Sezione di testo:
--
SEZIONE SESTA CIVILE

SOTTOSEZIONE 1

Composta dagli Ill.mi Sigg.ri Magistrati:

Dott. BISOGNI Giacinto – Presidente –

Dott. FERRO Massimo – Consigliere –

Dott. TERRUSI Francesco – Consigliere –

Dott. NAZZICONE Loredana – Consigliere –

Dott. CAMPESE Eduardo – rel. Consigliere –

ha pronunciato la seguente:

ORDINANZA

sul ricorso per regolamento necessario di competenza, iscritto al n. r.g. 31340/2020, proposto da:

B.C., rappresentato e difeso, giusta procura speciale allegata in calce alla comparsa di costituzione di nuovo difensore nel procedimento n. r.g. 270/2020 del Tribunale di Gorizia, dall’Avvocato Michele Muriti, presso il cui studio elettivamente domicilia in Venezia, alla Piazza XXVII Ottobre n. 29.

– ricorrente –

contro

IMMOBILIARE B. S.A.S. DI E.C.B. & C., con sede in *****, in persona del socio accomandatario e legale rappresentante B.E.C., nonché quest’ultimo in proprio, rappresentati e difesi, giusta procura speciale allegata alla memoria di costituzione di nuovo difensore del 22 settembre 2021, dall’Avvocato Rosaria Delfabro, presso il cui studio elettivamente domiciliano in Ronchi dei Legionari (TS) alla via Redipuglia n. 23.
--
Ricopia alla lettera il passo dell'intestazione dell'ordinanza che si apre con le parole contenenti "B.C., rappresentato e" e si chiude con "Ottobre n. 29.". L'elenco non ha alcun rapporto con l'intestazione dell'ordinanza.

Estratto del dataset:
--
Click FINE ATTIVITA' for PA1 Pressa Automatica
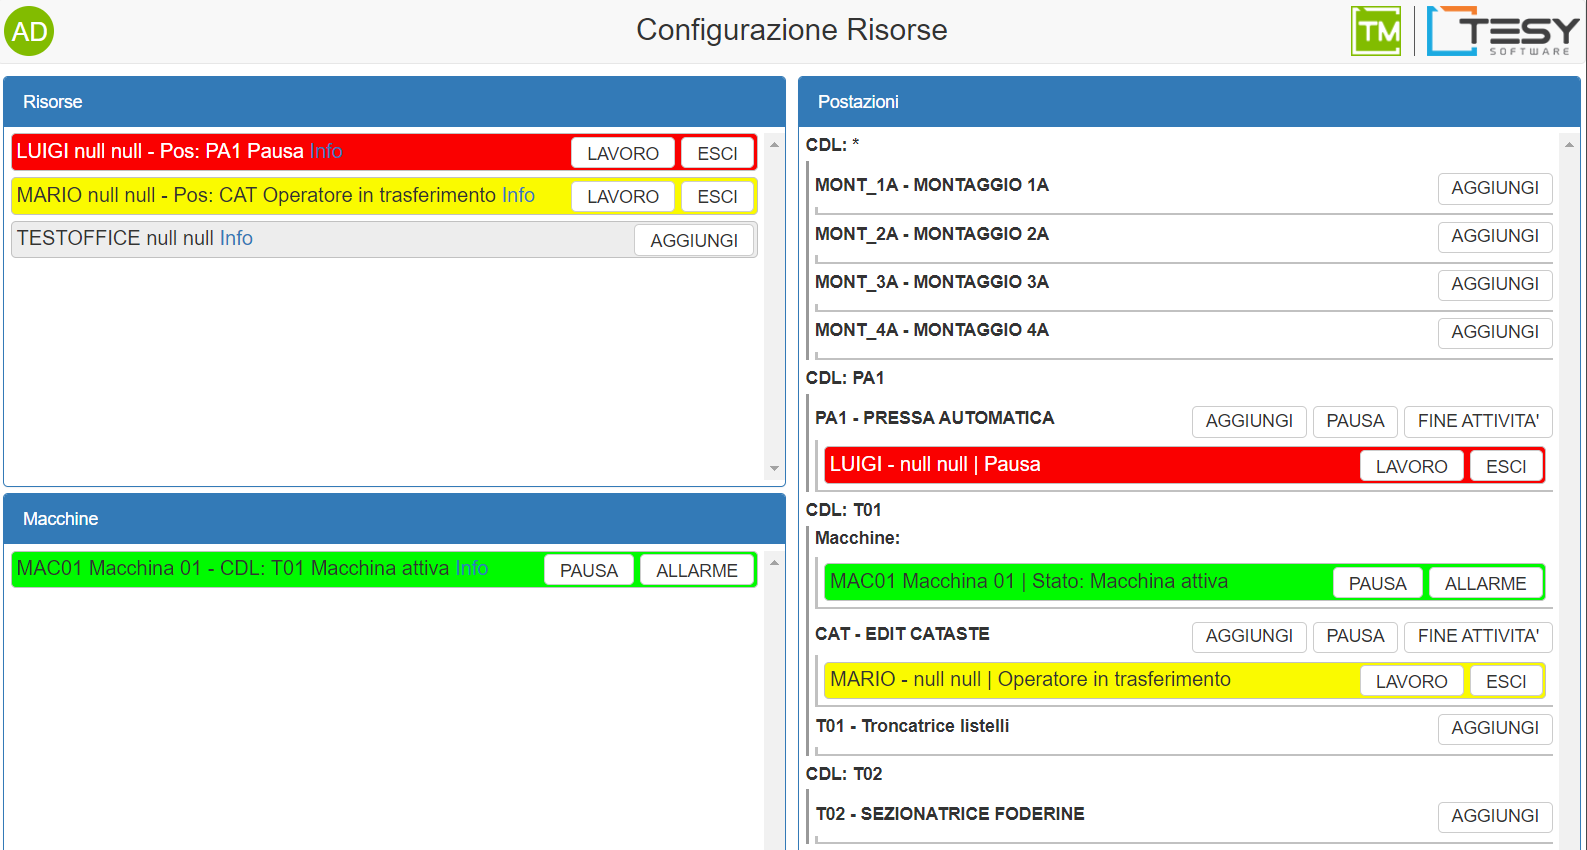Viewport: 1587px width, 850px height. tap(1477, 421)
--
Esito del compito:
B.C., rappresentato e difeso, giusta procura speciale allegata in calce alla comparsa di costituzione di nuovo difensore nel procedimento n. r.g. 270/2020 del Tribunale di Gorizia, dall’Avvocato Michele Muriti, presso il cui studio elettivamente domicilia in Venezia, alla Piazza XXVII Ottobre n. 29.